* **EXERCISE TEXT**
※ ※ ※

Targeted single-cell loose-patch recordings in behaving mice and definition of burst events (Fig. 1)
A ‘shadow-patching’ procedure was used in loose-patch recording experiments of behaving mice. After continuous imaging of the targeted cells over days, a borosilicate glass microelectrode with a tip resistance of 5–7 MΩ was filled with normal ACSF and 30 μM Alexa-594. The Alexa-594 enabled visualization of the electrode in the two-photon microscope. The electrode was mildly navigated through the cortex from an insertion angle of ~35 deg to the depth range of L2/3. Loose-patch configuration was formed with cells that are identified by GCaMP6m imaging. This procedure was also also used for local application of isoflurane in AuC L2/3. The electrophysiological recordings obtained from targeted cells with an EPC10 amplifier (HEKA Elektronik). Electrophysiological data were filtered at 10 kHz and sampled at 20 kHz using the Pulse software (HEKA Elektronik). Electrophysiological and Ca2+ imaging data were analyzed off-line by using Igor Pro 6.0 (Wavemetrics). A burst event (loose-patch recording) is defined as a multi-spike event including ≥3 spikes consecutively with an inter-spike-interval ≤50 ms each. Both sound-evoked and spontaneous activities were recorded in multiple sessions of 30–50 s duration, the only difference being that for sound-evoked activities the sound stimuli (either chord or tone, in randomized sequence) were presented with randomized inter-stimulus-intervals and for spontaneous activities there was no sound stimulus presented. The spontaneous burst events rate for a cell was determined as the total number of spontaneous burst events divided by the total recording time of that cell.
Left-right equal-valued reversal training (Fig. 2)
After the first 6 days of initial training, from the beginning of training session of day 7 on, the sound-water association assignments were reversed between left and right sides without any adaptation period. From the perspective of the animals, in the initial training course the association assignments were chord 1 to right spout and chord 2 to left spout, in the reversal training, the assignments were chord 1 to left spout and chord 2 to right spout. In both the initial and the reverse training course, the two water spouts dispensed equal amounts of water per stimulus event in order to maintain equal value for each sound.
Dissociation and re-association training (Fig. 3)

※ ※ ※

* **EXCERPTED DATA**
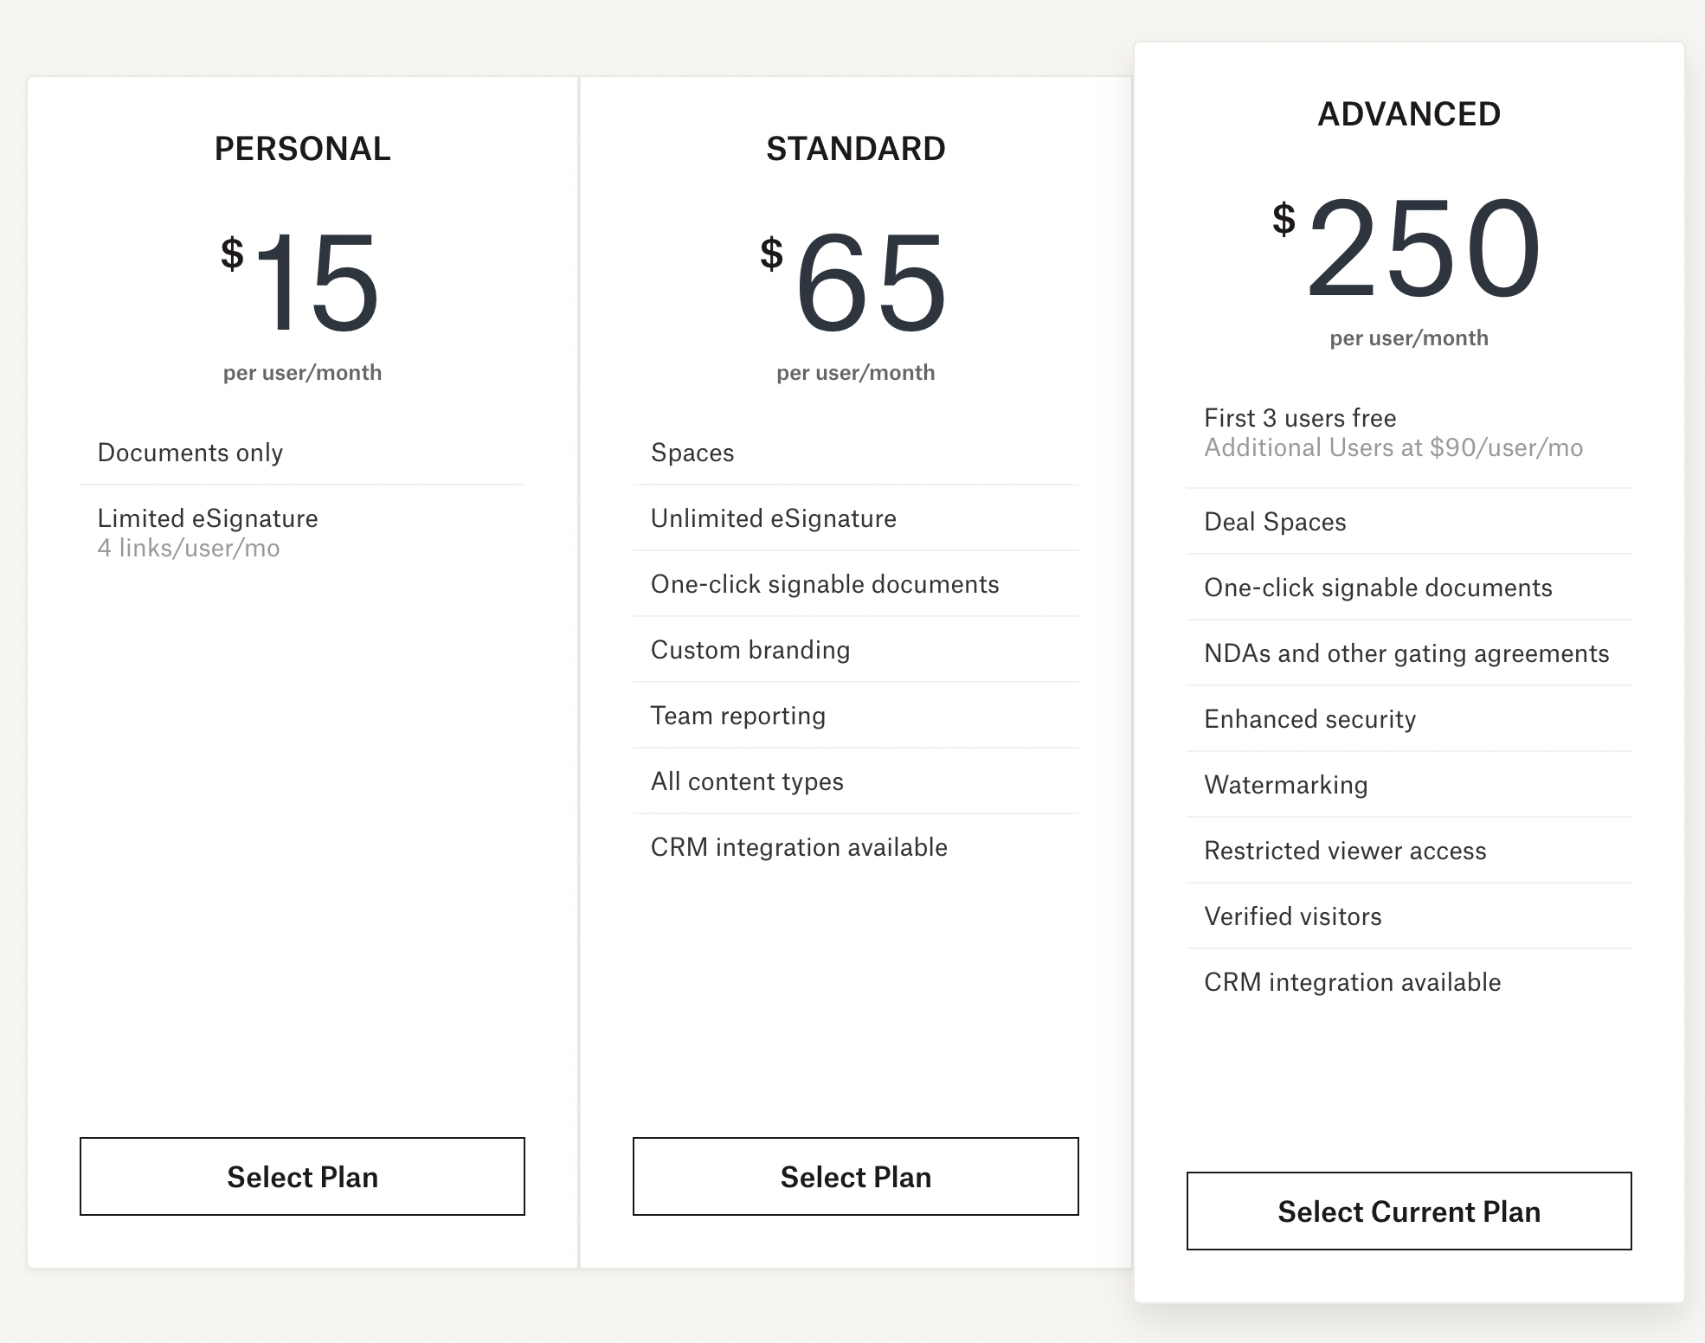
Task: Choose the Standard plan button
Action: (855, 1176)
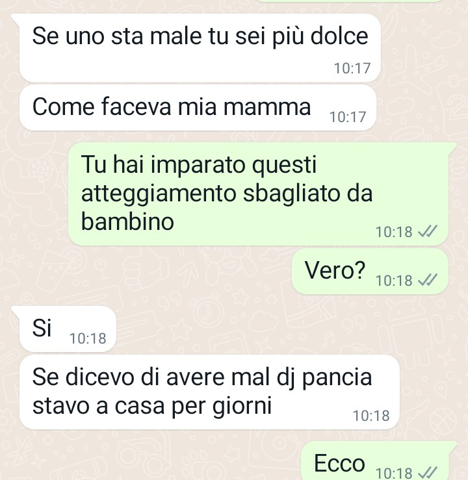This screenshot has height=480, width=468.
Task: Tap the word 'bambino' in green bubble
Action: (127, 221)
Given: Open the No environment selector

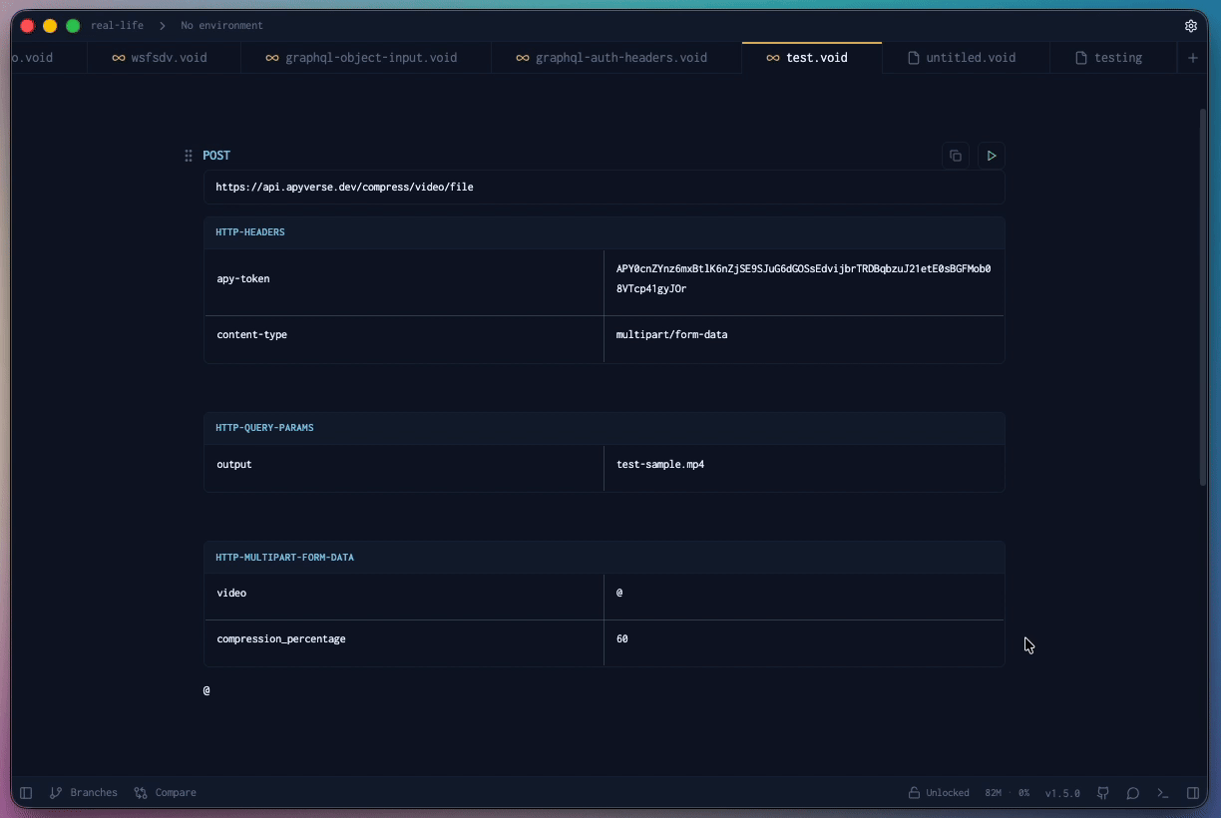Looking at the screenshot, I should click(221, 26).
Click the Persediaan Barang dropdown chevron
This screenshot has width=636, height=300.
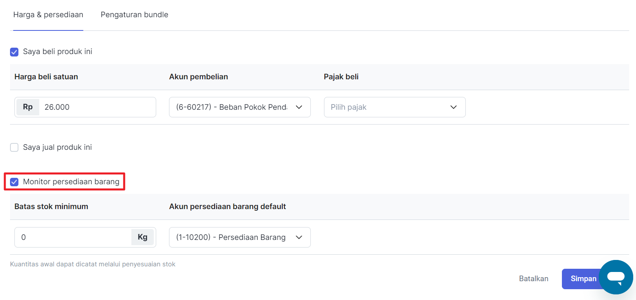tap(299, 237)
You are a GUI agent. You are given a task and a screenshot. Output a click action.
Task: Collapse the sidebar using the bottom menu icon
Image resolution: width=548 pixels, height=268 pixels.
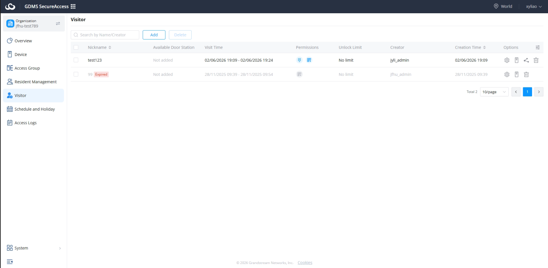(x=10, y=262)
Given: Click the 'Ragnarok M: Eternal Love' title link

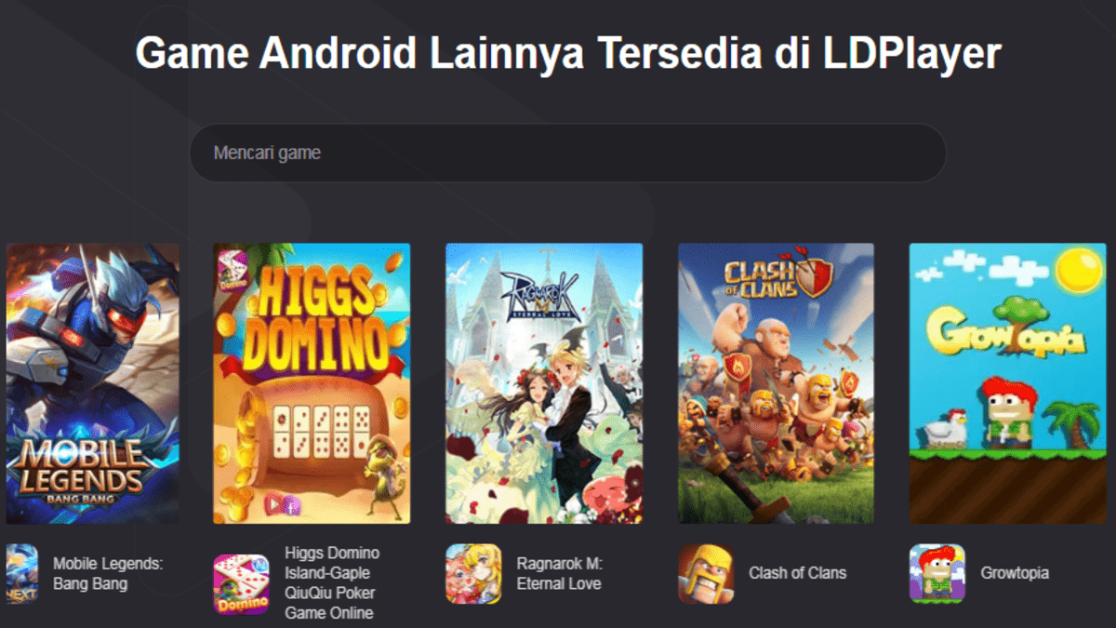Looking at the screenshot, I should click(x=560, y=574).
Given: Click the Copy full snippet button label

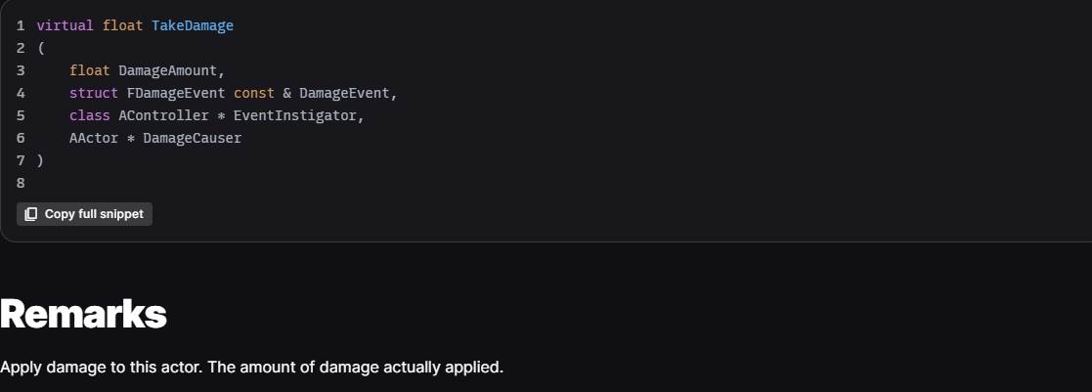Looking at the screenshot, I should (x=94, y=214).
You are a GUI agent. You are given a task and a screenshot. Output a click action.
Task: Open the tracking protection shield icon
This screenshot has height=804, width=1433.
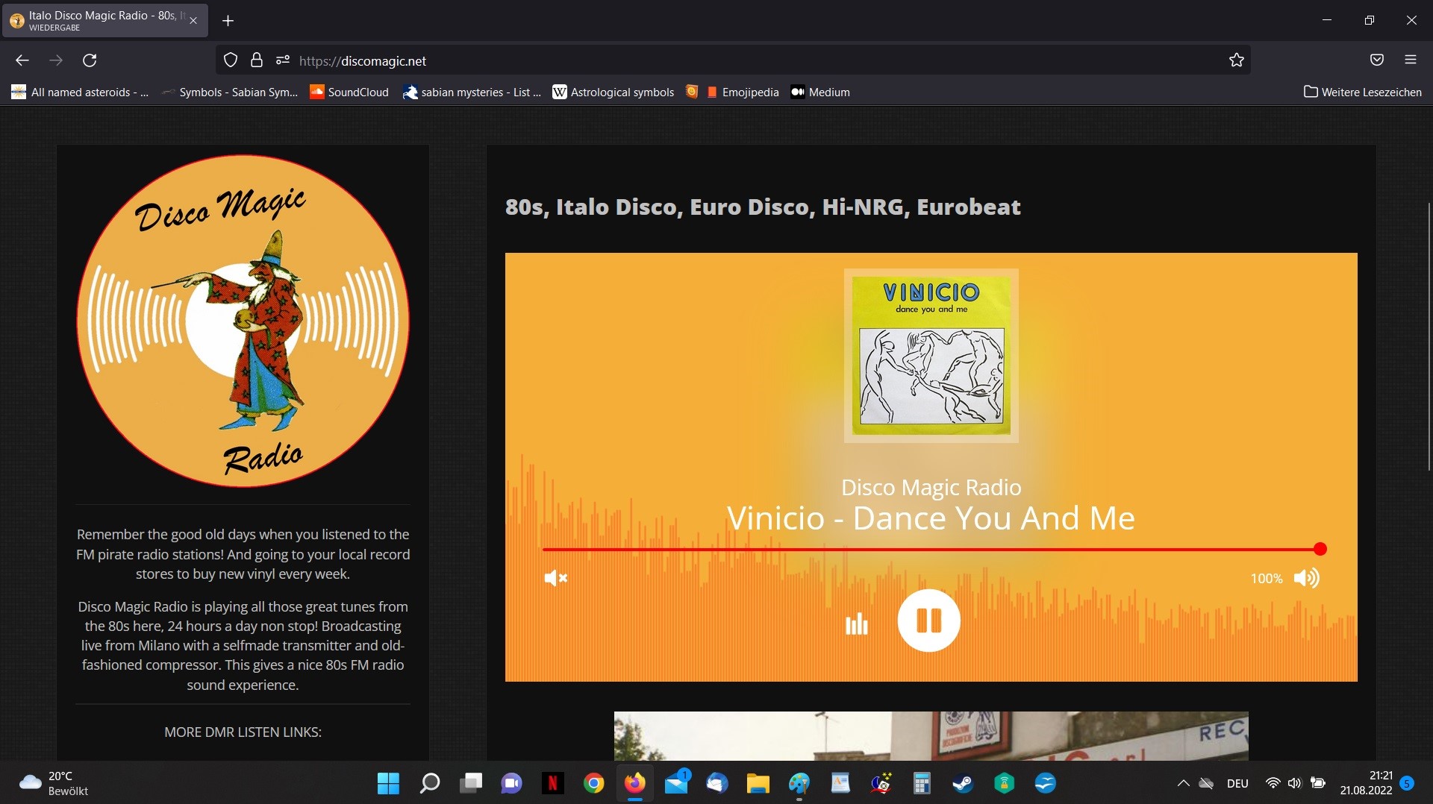click(x=231, y=60)
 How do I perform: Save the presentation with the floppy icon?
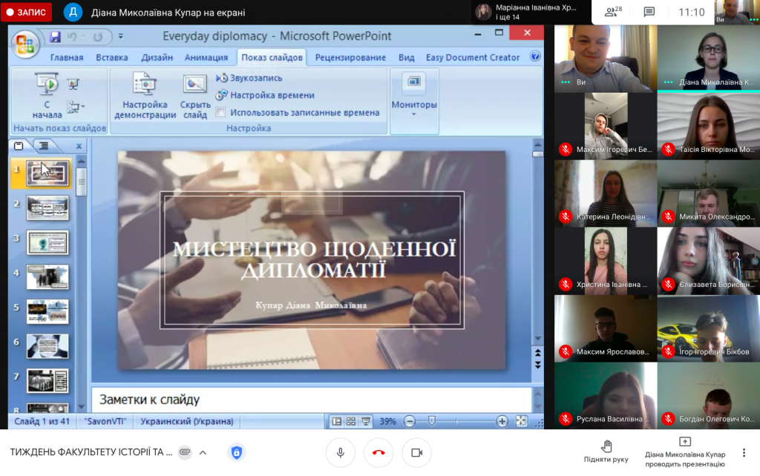(55, 36)
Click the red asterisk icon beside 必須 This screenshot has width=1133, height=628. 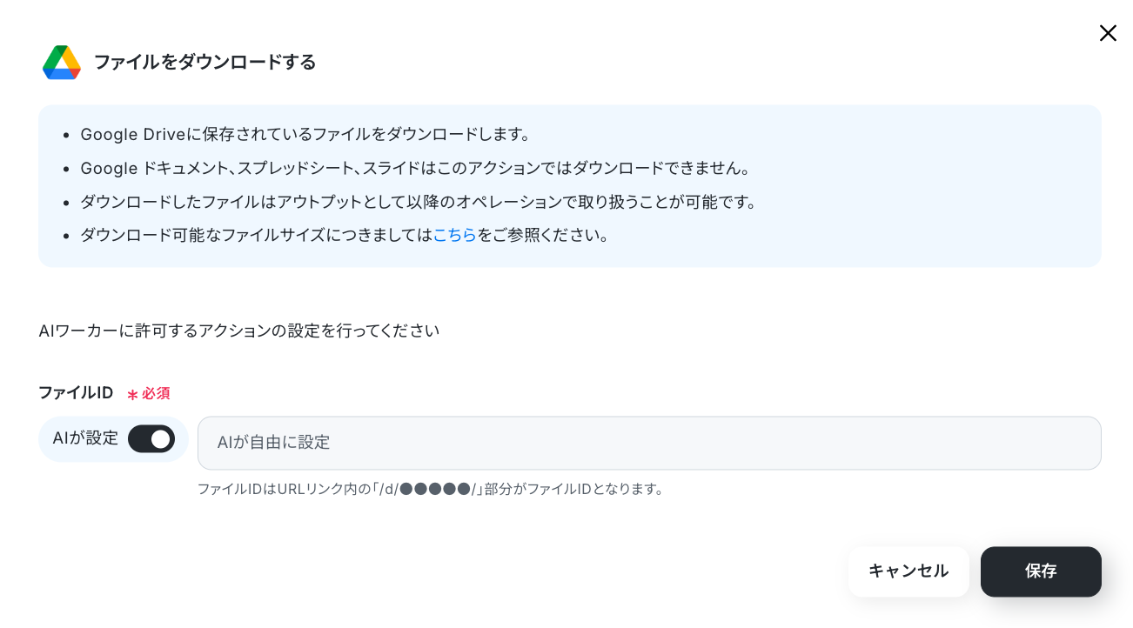pyautogui.click(x=132, y=394)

※ ※ ※

* **TASKS TO COMPLETE**
(a) In the methods text, why did the two water spouts dispense equal amounts of water per stimulus event?
(b) Carry on with the methods text from the point where it stops.

* **RESPONSES BY TASK**
(a) The spouts gave equal amounts of water per stimulus event so that each sound kept equal value. This held in both the initial and the reversal training.

(b)
The ‘BBN’ training scenario is almost identical to the ‘2 chords’ training scenario (Figs. 1 and 2) except that there was only one sound stimulus (broad-brand-noise synthesized with a ‘frozen’ waveform that remains constant from trial to trial) and one water dispenser. The learning speed is faster in this scenario as there is only one association to be established instead of two. Mice first reached high behavioral performance levels (>80%) for at least two days (day 4 and day 5). From day 6 on, in the dissociation phase, the sound-water associations were interrupted by withholding water delivery following the sound stimulus. Mice were provided with ad libitum water after the end of each session but without any sound stimulus. The dissociation phase took 4 days (day 6, 7, 8, 9). Then, the same mice experienced re-training phase, whereas the sound stimulus was associated with water delivery again for another 4 days (day 10, 11, 12, 13). Note: data for this figure are pooled from two different datasets, one was a pilot dataset which included 5 animals with only 4 days of imaging (day 1, 5, 9, 13) and the other was a more complete dataset which included 10 animals with imaging in every day of the whole course of 13 days. For the analysis in Fig. 3b, c only the latter dataset was used, and for Fig. 3d both datasets were pooled together.
Wide-field epifluorescence imaging (Fig. 4)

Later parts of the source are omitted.